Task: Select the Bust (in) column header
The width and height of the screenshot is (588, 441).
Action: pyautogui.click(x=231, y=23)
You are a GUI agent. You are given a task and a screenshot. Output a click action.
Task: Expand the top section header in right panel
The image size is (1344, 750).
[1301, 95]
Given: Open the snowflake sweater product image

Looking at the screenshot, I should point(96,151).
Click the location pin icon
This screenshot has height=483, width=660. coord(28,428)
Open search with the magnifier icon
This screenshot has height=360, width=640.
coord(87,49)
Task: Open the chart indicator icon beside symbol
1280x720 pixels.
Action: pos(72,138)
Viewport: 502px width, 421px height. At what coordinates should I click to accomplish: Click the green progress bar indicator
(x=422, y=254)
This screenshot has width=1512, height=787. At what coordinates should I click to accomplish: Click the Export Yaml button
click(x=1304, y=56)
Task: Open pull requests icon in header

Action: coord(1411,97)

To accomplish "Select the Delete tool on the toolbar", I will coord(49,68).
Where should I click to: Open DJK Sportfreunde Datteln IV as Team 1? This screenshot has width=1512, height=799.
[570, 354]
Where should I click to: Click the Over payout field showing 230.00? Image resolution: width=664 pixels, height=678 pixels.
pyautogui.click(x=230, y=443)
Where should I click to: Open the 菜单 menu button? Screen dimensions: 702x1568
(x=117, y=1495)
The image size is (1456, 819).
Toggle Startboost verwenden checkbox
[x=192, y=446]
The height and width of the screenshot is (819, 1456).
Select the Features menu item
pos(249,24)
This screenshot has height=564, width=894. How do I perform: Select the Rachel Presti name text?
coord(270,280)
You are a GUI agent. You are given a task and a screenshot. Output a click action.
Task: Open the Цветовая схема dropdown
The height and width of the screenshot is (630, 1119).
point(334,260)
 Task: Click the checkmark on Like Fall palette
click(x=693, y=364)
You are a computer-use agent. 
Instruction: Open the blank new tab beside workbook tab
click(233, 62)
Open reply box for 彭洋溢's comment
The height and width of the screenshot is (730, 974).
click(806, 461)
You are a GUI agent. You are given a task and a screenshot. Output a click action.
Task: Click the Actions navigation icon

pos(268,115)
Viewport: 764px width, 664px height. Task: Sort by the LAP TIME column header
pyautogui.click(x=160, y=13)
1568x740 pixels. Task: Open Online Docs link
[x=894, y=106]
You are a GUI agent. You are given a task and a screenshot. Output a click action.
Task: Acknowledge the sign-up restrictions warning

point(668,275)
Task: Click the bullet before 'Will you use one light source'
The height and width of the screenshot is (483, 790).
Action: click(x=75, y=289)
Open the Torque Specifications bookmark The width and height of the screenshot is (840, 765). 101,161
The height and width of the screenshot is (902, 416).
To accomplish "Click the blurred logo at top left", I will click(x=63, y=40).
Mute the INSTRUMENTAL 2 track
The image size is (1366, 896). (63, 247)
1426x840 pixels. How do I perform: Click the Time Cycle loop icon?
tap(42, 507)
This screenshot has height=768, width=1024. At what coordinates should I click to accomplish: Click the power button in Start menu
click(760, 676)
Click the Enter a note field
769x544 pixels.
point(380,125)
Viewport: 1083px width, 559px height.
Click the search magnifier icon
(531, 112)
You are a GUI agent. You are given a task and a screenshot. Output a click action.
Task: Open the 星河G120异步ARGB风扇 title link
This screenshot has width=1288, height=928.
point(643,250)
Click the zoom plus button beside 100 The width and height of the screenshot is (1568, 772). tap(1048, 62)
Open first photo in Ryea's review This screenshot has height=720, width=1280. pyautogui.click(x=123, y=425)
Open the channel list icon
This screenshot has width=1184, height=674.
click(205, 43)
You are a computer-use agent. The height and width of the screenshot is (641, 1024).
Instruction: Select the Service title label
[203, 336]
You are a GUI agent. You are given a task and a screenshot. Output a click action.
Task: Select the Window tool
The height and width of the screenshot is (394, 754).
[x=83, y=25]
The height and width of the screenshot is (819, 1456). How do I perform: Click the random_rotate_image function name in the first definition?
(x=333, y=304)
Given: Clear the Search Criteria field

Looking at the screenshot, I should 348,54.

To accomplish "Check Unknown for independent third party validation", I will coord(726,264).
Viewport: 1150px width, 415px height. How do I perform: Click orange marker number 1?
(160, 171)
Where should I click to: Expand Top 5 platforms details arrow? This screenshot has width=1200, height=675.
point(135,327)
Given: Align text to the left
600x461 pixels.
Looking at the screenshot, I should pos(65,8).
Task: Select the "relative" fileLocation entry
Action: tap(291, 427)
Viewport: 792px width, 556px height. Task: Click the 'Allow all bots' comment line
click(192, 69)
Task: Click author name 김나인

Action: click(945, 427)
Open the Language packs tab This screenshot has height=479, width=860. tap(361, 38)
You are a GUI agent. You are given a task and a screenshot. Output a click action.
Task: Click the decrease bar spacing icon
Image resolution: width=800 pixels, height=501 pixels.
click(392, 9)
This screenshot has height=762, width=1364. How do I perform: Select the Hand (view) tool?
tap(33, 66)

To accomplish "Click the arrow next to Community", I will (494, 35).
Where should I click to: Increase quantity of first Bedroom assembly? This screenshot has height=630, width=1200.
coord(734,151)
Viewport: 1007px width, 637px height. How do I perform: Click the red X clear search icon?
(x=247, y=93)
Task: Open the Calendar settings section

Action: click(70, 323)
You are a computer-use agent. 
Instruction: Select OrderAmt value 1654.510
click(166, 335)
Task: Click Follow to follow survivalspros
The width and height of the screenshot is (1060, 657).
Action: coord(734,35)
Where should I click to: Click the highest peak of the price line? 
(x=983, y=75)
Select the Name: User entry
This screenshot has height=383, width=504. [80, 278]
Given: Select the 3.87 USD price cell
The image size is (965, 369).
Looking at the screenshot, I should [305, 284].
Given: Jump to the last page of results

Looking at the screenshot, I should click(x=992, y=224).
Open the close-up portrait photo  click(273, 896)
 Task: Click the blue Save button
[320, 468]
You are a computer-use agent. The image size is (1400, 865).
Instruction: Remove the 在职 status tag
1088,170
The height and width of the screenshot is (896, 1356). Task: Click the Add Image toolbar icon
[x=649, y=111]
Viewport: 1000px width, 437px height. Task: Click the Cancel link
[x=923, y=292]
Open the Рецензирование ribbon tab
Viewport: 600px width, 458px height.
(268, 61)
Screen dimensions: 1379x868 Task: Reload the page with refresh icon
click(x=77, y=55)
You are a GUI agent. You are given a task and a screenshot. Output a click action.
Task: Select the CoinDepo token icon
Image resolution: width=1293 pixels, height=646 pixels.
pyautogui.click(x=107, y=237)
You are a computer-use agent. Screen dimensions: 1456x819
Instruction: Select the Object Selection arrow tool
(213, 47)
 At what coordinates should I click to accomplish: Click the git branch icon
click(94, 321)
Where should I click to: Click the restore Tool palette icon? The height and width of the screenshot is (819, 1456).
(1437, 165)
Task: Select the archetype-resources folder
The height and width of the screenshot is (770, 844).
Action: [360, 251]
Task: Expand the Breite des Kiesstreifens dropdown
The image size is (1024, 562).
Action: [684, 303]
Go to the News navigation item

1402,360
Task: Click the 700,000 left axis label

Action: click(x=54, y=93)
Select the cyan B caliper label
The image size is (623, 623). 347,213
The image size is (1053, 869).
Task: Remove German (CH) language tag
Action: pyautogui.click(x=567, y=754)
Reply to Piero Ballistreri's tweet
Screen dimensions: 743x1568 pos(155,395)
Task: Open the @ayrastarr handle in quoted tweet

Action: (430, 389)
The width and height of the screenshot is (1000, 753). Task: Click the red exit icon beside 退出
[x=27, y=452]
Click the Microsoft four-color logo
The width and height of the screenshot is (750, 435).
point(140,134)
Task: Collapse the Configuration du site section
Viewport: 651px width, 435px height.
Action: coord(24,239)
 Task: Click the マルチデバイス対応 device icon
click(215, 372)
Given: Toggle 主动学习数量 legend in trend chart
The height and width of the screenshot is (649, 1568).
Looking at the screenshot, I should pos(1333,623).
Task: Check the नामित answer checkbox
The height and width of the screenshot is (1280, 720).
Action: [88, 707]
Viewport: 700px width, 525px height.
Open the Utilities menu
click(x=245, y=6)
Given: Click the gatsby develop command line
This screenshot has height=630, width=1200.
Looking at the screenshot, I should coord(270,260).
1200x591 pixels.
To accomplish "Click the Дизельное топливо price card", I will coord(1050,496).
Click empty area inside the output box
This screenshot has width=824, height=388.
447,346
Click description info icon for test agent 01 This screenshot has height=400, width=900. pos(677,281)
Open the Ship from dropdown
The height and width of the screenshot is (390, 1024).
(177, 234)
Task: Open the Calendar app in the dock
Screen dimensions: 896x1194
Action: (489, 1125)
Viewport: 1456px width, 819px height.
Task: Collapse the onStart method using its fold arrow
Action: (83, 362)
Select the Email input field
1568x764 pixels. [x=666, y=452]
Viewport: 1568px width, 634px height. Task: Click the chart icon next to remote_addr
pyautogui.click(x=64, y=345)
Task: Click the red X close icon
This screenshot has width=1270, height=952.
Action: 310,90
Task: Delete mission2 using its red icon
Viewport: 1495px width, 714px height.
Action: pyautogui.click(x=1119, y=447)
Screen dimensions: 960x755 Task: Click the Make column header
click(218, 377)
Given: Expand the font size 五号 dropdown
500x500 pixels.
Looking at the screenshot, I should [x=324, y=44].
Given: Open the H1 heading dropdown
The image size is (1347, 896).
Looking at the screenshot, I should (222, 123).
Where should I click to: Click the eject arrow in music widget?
----------
### THE REQUEST
Give the records again, starting at the beginning and ending at the line that contains "Looking at the screenshot, I should point(96,151).", with "header" switched to "heading" and everything else left unchanged.

### SOLUTION TO THE EXERCISE
Task: Select the Bust (in) column heading
The width and height of the screenshot is (588, 441).
Action: pyautogui.click(x=231, y=23)
You are a GUI agent. You are given a task and a screenshot. Output a click action.
Task: Expand the top section heading in right panel
The image size is (1344, 750).
[1301, 95]
Given: Open the snowflake sweater product image

Looking at the screenshot, I should point(96,151).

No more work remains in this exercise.